Manami Doi, 41, a Japanese expatriate living in Shanghai, sits by the bed of her two-year-old son Yutaro in a VIP ward of Shanghai Children's Hospital.
The boy, recovering from pneumonia, is preoccupied watching cartoons on television. His mother's thoughts are of relief that he's on the mend.
"The doctors and nurses here have been nice and very kind," said Doi, who has been living in Shanghai for five years. "Their skills are very good, and this environment is comfortable."
Falling ill in a foreign country is the nightmare of every expatriate. Will they get the quality of care they are used to back home? Will they even be able to communicate with doctors treating them?
In Shanghai, home to about 300,000 expats, such anxieties are eased somewhat by the burgeoning number of internationally operated clinics and hospitals, and by the creation of VIP wards in public hospitals.
There are some 2,700 hospitals and medical clinics in the city, and 30 of them have set up special wards catering to foreigners. There are also 20 international hospitals and clinics financed by overseas investment and employing some foreign medical personnel.
Facilities are all fine and well, but a quality care delivery system also requires easy access and personal attention for patients in time of stress.
"Expatriates often do feel that health care in Shanghai is difficult because there are no general physicians like in their own countries," said Peter Liu, CEO of Shanghai Delta Hospital and Clinics, a Sino-US joint venture health facility.
"In the West," he said, "most people have a family GP who acts like a gatekeeper, offering primary care and guiding them through hospital care if needed. There is no similar service in Shanghai, and expatriates don't know which department to go to for help in a local hospital."
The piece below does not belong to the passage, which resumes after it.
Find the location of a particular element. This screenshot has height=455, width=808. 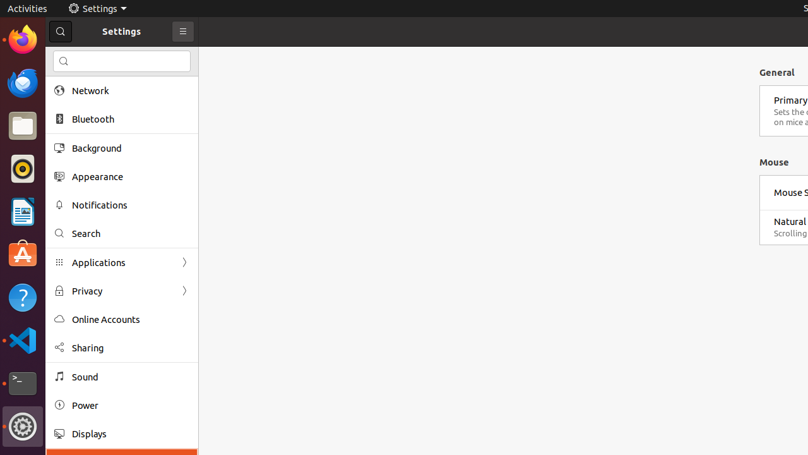

'Mouse' is located at coordinates (774, 161).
Then, too, public hospitals can be crowded and cacophonous, with doctors too busy to give any individual patient much attention.
"Compared with Western hospitals, the process of seeing a doctor and finding services focused on patients lags far behind in China," Liu said. "Patients have to go to different floors for different tests and to pay bills. Doctors who have too many patients have no time to explain diagnoses and treatments carefully."